| PROBLEM |
Find where "Where should I click to: Open" appears in the entries below. That line and all lines after it, through the last, are to be duplicated exactly, with nothing else.

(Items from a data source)
*** Block opens ***

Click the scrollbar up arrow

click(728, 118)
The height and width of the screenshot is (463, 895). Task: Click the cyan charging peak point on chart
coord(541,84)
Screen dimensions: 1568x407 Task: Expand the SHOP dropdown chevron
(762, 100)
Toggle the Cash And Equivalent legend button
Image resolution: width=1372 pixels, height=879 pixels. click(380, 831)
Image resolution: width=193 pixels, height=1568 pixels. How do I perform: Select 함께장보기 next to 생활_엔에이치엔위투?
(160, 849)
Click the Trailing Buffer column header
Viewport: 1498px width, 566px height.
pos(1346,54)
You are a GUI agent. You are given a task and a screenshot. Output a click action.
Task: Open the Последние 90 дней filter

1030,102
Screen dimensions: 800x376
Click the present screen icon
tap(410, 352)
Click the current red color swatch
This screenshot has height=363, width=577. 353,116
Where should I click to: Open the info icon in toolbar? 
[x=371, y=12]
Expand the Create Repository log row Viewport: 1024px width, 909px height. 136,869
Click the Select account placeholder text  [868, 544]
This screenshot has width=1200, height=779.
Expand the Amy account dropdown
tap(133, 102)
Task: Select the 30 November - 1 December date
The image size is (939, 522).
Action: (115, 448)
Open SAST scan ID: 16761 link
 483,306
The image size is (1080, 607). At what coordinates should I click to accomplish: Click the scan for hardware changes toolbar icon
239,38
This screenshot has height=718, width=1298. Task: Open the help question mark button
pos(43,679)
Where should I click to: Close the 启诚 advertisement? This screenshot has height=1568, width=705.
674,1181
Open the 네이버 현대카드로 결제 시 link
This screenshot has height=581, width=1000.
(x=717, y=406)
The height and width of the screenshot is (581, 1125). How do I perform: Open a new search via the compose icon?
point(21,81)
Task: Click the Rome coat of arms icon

*** Block closes ***

| COMPLETED EXERCISE |
Where should I click to: Open the info icon in toolbar? 
[x=371, y=12]
Expand the Create Repository log row Viewport: 1024px width, 909px height. 136,869
Click the Select account placeholder text  [868, 544]
This screenshot has width=1200, height=779.
Expand the Amy account dropdown
tap(133, 102)
Task: Select the 30 November - 1 December date
The image size is (939, 522).
Action: (115, 448)
Open SAST scan ID: 16761 link
 483,306
The image size is (1080, 607). At what coordinates should I click to accomplish: Click the scan for hardware changes toolbar icon
239,38
This screenshot has height=718, width=1298. Task: Open the help question mark button
pos(43,679)
Where should I click to: Close the 启诚 advertisement? This screenshot has height=1568, width=705.
674,1181
Open the 네이버 현대카드로 결제 시 link
This screenshot has height=581, width=1000.
(x=717, y=406)
The height and width of the screenshot is (581, 1125). How do I perform: Open a new search via the compose icon?
point(21,81)
Task: Click the Rome coat of arms icon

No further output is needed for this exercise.